The poem “Rain Drive: Abbotsford, Reykjavík” explores this confluence of place: “grey needles stitch us together” (61). The place-ness of Abbotsford can be found in the grey rains of Iceland. It gives a momentary sense of home, a feeling of familiarity with strangeness as “one hand waves and the other hand reaches” (61). This gesture of between—the slash of then / again—is emblematic of Elrick’s poetics. How do we dwell in momentary place? This is what Jordan Abel notes is a “between-ness that is triangulated by space, by time, by memory.”

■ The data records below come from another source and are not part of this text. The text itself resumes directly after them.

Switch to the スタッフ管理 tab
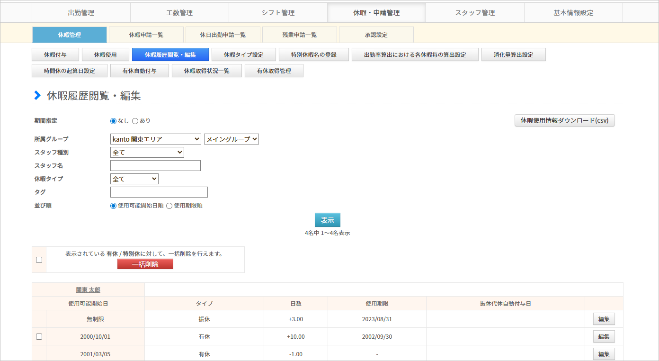 click(475, 13)
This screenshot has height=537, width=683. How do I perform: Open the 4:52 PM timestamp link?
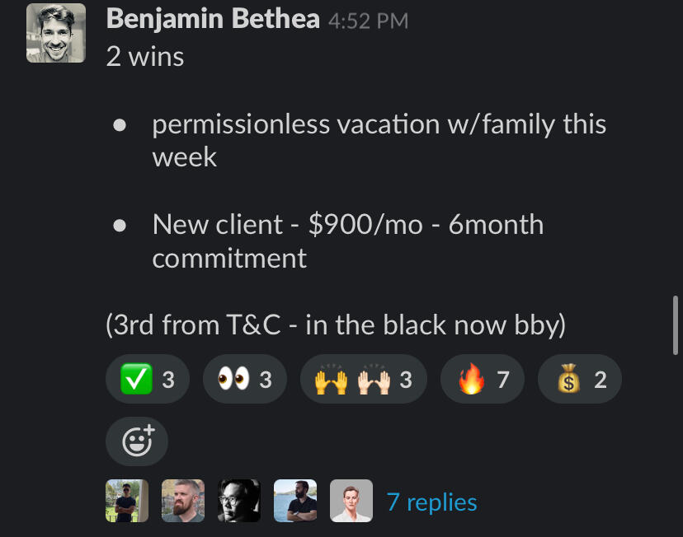[x=368, y=21]
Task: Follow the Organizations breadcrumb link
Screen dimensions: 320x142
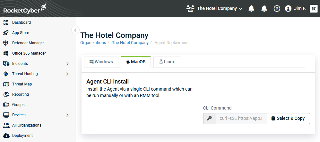Action: click(x=93, y=43)
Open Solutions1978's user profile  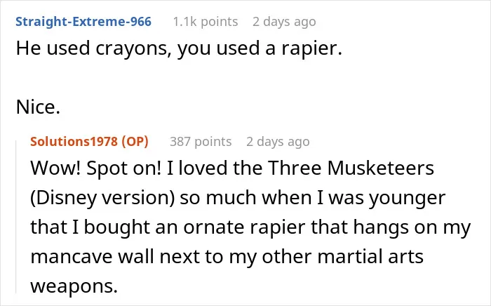click(74, 142)
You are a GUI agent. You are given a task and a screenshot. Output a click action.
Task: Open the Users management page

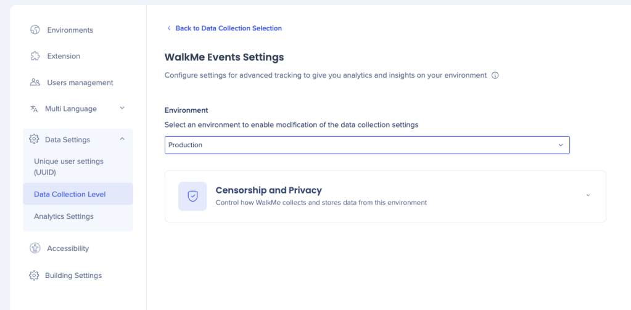[80, 83]

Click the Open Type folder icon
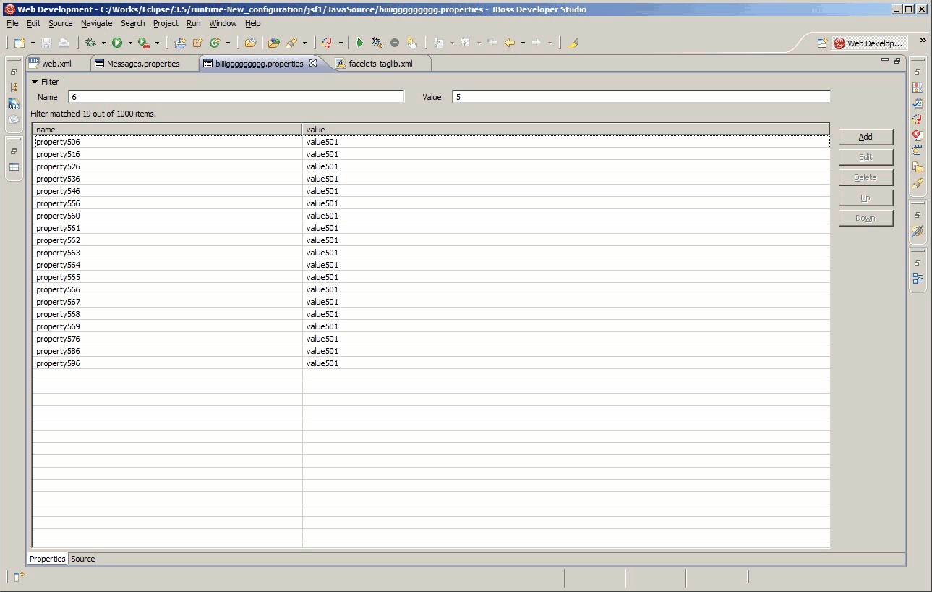pyautogui.click(x=250, y=43)
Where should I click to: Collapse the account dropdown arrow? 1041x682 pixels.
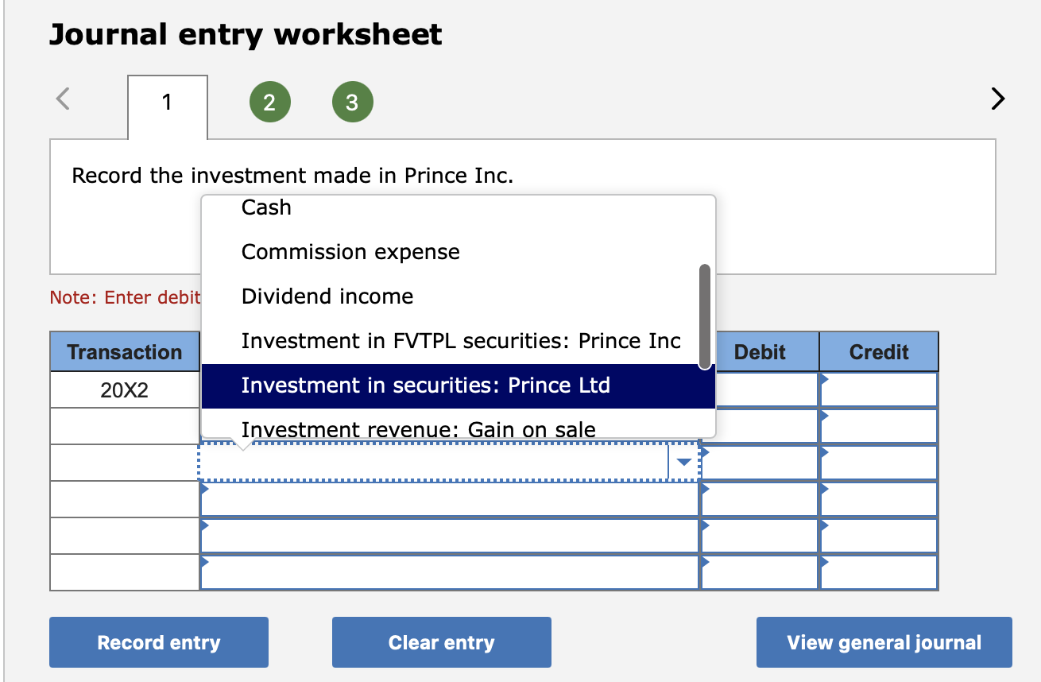(x=683, y=463)
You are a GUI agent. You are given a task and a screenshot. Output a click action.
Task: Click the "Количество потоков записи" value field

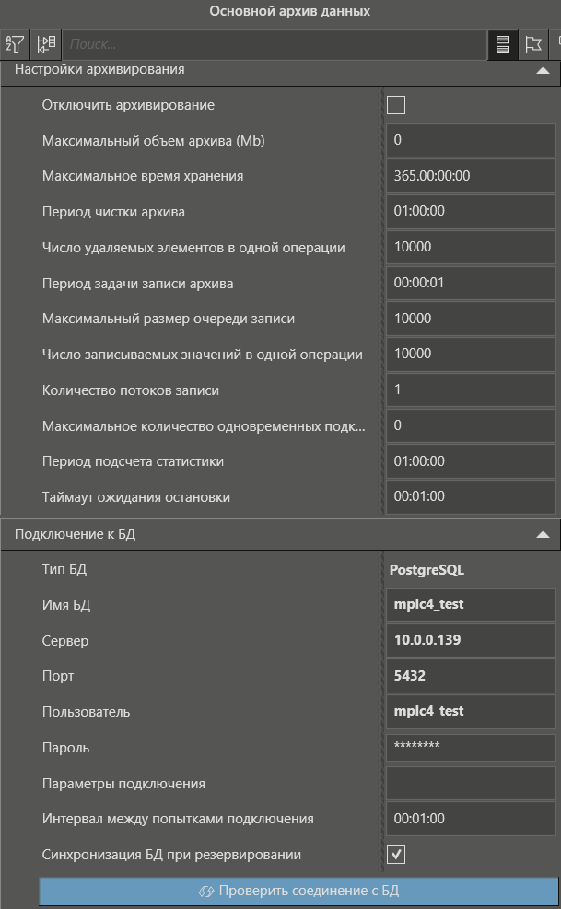tap(471, 390)
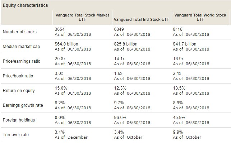The height and width of the screenshot is (143, 231).
Task: Select Vanguard Total Stock Market ETF column header
Action: click(x=82, y=17)
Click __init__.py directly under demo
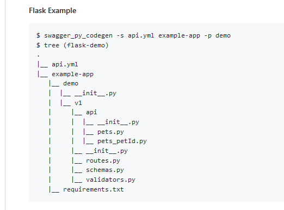284x210 pixels. coord(95,93)
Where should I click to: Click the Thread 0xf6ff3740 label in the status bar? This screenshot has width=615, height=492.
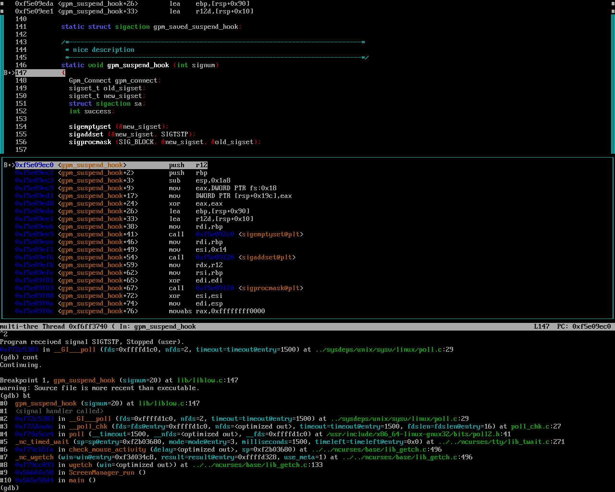[x=74, y=327]
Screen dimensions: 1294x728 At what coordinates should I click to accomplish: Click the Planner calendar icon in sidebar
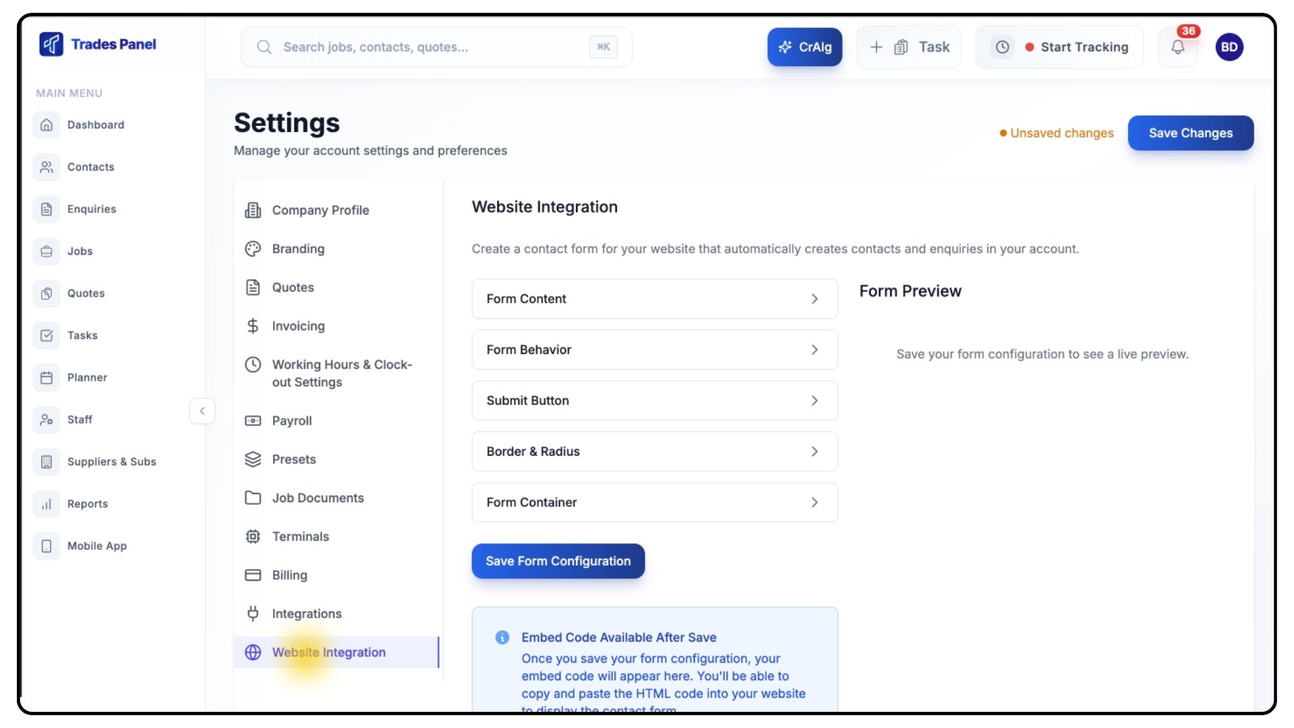click(x=47, y=377)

Growing up in Abbotsford, in the suburbs, we are very aware that we are outside the centre. Everything seems to be happening elsewhere. As someone who has returned to Abbotsford, I read Michelle Elrick’s poems carefully, searching for recognition, but also listening for dismissal. Can the poet be welcomed home?

Poetry in the Hotel Matsqui

Then/again is composed of alternating sections of prose reflections and poetry. The prose portions of then/again are inspired by Calvino’s Invisible Cities and like his book they form a cartography of the possibilities of the city. By re/making the sense of exploration of the Calvino book, Elrick undoes the cartography of possession and makes strange the cities we find ourselves at home within. The space of the ordinary dwelling is rendered fantastic. Elrick’s homes and cities are here shown in the deep sense of becoming.

Nowhere is this more evident than in “Hotel Matsqui.” The familiar landmark of Matsqui Village is “escaping the weight of time” (29). It is transformed under Elrick’s inhabitation into a fantastic hotel staffed by a young, white ram. The guests of the hotel linger through the poem, but “engaged in the business of dwelling” they are “without histories and without dreams” (29-30).

Place is not place without the poet’s pen. It is via poetry that we can see the impact of the place on the self. As one again and again returns through Elrick’s poetry to familiar and unfamiliar places, it is the self that is being changed. I see Abbotsford differently now. I remember the Hotel Matsqui as simply a place across the street from my Grandmother’s house. I have never been inside. It is solid and square.
Reading Abbotsford: what kind of space is Abbotsford and how do we return to it? Nostalgia is the word we most often think about here, but I want to stress in Elrick’s poetry this is without the sentimentality we associate with nostalgia, this goes back to the root of the word, “return home” from the Greek nostos, “A homecoming or homeward journey as a literary subject or topos; spec. the return of Odysseus” (OED Online).

Then/again explores the ideas of home and the ways in which the space between home and return functions. Elrick is constructing this place through poetry. What is the Abbotsford the Elrick returns to? Can we find the poetry here? Traditionally the poet leaves her home town, must go to find her way into a centre, but for one day at least, Michelle Elrick came home, to show us our invisible city.